Timmins Transit provides public transportation services to the City of Timmins in north eastern Ontario, Canada.[1] The system is operated as a department of the City of Timmins, which also owns and operates the Timmins/Victor M. Power Airport. Over the past few years, after a decade of decline, Timmins Transit has experienced some of the fastest ridership growth in the country.[2][needs update]
Services
Scheduled routes
Most of the regularly scheduled routes, like many small cities, connect at the centrally located transit terminal transfer point.[3]

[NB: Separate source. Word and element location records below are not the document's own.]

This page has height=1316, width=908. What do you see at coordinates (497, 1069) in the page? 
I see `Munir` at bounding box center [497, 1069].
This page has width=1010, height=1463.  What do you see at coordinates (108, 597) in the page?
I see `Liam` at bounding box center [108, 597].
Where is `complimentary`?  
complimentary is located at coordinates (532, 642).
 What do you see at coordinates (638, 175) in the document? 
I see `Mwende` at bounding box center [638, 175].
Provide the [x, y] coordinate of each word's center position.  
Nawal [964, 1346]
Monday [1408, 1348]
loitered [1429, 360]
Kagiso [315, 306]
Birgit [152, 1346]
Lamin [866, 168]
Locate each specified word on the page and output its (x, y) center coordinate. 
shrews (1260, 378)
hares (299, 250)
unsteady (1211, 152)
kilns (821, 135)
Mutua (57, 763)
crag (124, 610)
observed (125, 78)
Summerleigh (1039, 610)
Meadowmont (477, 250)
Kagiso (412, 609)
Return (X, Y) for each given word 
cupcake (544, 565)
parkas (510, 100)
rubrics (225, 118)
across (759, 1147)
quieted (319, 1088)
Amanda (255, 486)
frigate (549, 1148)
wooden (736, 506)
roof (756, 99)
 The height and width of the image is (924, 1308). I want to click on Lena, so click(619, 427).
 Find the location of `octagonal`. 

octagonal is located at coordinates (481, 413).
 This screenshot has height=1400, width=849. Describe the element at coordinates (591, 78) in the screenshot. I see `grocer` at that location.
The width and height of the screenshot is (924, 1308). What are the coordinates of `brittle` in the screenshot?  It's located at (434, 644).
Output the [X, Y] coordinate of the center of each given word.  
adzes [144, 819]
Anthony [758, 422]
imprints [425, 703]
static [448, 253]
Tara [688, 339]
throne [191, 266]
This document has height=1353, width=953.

Daytime & Saturday service
5 Westmount
9 Schumacher
16 South Porcupine/Porcupine
31 Howard/Brousseau
32 Lee/Rea South
36 Porcupine Community
37 Riverside-Melrose: service to The Home Depot via Riverside;return via Park Ave & Melrose
38 Melrose-Riverside: service to the Home Depot via Melrose and Park ave; return via Riverside
Evening & Sunday service
6 Riverside
7 Park Avenue
901 Porcupine East-West
902 Timmins North-South
Handy-Transit
Service is provided by fully accessible minibus for those with disabilities who cannot use the regular bus transit service. As a prerequisite clients must register and be approved to use this service.
Facilities
Office and Garage
Address: 171 Iroquois Road, Timmins
Facilities: Administration offices, bus maintenance, body and paint shop and storage for the entire bus fleet
More than half of the full sized buses and all of the minibuses are fully accessible vehicles. Over the next few years plans call for older vehicles to be replaced with accessible, low floor transit buses. [needs update]
Several of the buses have been personalized by naming them, just like ship names.[5]
34 - Spirit of Schumacher
74 - Spirit of South Porcupine
75 - Spirit of Victoria
79 - Spirit of Porcupine
80 - Spirit of Northern Ontario
82 - Spirit of St. Eustache
83 - Spirit of Guildford
84 - Spirit of North Bay
85 - Spirit of Timmins
History
Commuter bus services in the Timmins area were operated by John Dalton from about 1926. Another early company, Hamilton and Dwyer, operated an hourly service from Timmins to Schumacher with a fleet of two buses. [6]
The ancestry of those enterprises is carried on today under the banner of Schumacher Bus Lines Ltd, operating out of the Dwyer building on First Avenue, with school bus and bus charter services, and Dalton's Bus Line Ltd, on Dalton Road, providing similar services. Timmins, in 1975, was the last of Northern Ontario's five major cities to get public transit, which previously had been a privately run service partially funded by the city.[2]